The following night, Pumpkin had another test. He was to sit alone in the bedroom in The Dark for just one minute.
‘Here. I’ve put an alarm on my mobile phone. It will ring in exactly one minute. If you have the courage to face your fear of The Dark for a minute, trust me, you can laugh in its face forever.’
Pumpkin did not say a word. He sat on the bed with the mobile phone clenched in his fist. He nodded as Daddy said, ‘I’m waiting outside the door if you need me.’
The door shut behind Daddy and now the bedroom was well and truly pitch black. Pumpkin felt his skin go cold as The Dark surged around him. He closed his eyes but that made things worse. He opened his eyes and the shapes came up in front of him. He quickly shut his eyes tight. The shapes followed him in there. Just as he was about to scream, the mobile phone began to buzz in his fist.

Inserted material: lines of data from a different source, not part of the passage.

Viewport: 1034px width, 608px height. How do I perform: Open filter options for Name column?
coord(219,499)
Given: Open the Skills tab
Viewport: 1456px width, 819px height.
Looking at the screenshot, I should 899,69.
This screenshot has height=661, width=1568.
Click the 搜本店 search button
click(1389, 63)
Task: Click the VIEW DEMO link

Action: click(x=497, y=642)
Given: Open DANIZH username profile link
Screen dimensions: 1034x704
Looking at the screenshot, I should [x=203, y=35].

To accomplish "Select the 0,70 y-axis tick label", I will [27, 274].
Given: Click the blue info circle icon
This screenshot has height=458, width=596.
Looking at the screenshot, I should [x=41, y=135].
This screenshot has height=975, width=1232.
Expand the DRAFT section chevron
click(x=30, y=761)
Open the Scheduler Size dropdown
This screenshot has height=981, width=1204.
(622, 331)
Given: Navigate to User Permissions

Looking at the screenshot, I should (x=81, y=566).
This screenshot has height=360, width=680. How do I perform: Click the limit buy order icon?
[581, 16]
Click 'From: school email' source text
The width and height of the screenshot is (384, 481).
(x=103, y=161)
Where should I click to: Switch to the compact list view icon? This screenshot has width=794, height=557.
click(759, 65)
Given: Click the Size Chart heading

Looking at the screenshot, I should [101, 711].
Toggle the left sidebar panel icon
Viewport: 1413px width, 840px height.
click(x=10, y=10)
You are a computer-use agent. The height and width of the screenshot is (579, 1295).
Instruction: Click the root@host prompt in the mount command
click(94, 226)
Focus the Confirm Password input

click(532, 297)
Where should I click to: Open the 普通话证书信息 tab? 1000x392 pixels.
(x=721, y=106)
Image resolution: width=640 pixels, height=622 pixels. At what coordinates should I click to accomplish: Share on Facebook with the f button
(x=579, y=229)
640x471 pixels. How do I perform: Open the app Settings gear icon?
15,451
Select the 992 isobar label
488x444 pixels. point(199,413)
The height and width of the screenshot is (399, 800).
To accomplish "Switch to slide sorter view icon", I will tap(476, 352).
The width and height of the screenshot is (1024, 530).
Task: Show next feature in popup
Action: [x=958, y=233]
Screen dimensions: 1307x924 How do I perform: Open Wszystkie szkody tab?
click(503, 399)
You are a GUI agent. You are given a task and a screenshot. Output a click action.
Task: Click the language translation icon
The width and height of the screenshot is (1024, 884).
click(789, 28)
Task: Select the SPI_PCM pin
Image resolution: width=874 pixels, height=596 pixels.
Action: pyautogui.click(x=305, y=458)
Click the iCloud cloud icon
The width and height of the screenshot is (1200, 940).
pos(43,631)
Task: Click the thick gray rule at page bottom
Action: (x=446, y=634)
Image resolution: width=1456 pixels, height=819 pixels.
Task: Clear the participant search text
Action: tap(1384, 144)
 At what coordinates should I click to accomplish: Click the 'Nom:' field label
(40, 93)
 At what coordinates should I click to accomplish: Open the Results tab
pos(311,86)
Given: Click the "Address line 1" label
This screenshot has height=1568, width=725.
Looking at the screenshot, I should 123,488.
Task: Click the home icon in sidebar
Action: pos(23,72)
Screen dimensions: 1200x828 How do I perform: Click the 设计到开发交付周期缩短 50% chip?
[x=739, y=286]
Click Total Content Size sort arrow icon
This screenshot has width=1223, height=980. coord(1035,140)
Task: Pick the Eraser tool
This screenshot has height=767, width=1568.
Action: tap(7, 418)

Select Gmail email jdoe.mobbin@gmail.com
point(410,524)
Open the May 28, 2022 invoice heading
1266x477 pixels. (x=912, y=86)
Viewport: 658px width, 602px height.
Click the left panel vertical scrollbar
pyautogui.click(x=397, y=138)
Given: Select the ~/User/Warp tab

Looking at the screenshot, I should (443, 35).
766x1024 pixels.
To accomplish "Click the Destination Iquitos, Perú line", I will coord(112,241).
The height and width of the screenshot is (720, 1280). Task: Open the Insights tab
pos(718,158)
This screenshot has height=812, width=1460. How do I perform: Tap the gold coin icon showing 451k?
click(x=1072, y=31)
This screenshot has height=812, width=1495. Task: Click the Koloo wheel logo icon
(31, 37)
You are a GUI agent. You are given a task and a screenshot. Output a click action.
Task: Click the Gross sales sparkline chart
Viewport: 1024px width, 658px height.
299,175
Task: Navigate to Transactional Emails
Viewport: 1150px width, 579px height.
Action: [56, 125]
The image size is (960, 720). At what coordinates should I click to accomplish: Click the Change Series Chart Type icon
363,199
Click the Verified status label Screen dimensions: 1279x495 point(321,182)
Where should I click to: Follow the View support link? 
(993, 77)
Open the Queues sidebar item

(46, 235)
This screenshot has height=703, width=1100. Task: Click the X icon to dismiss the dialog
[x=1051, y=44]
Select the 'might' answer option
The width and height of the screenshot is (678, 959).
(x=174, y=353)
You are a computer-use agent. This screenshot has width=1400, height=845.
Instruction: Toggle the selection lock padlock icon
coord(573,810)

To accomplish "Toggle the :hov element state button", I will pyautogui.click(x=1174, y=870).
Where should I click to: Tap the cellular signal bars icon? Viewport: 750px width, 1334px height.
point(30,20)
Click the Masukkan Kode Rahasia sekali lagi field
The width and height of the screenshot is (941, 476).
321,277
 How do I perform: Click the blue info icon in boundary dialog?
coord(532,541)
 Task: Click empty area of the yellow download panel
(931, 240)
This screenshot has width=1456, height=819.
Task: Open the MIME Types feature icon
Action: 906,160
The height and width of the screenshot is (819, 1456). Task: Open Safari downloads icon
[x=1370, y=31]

‘Beep, beep, beep,’ went the alarm.
‘Thud, thud, thud,’ went his heart.
‘Well, well, well,’ went Daddy.
‘Baby, baby, baby,’ went Mamma.
‘Ah, ah, ah,’ went Pumpkin. ‘I want to go wee.’
Pumpkin walked down the dark passage, turned the corner and walked in the dark till he reached the bathroom. ‘Now will someone come here and put the lights on. I can’t reach the switch,’ he said in a calm voice.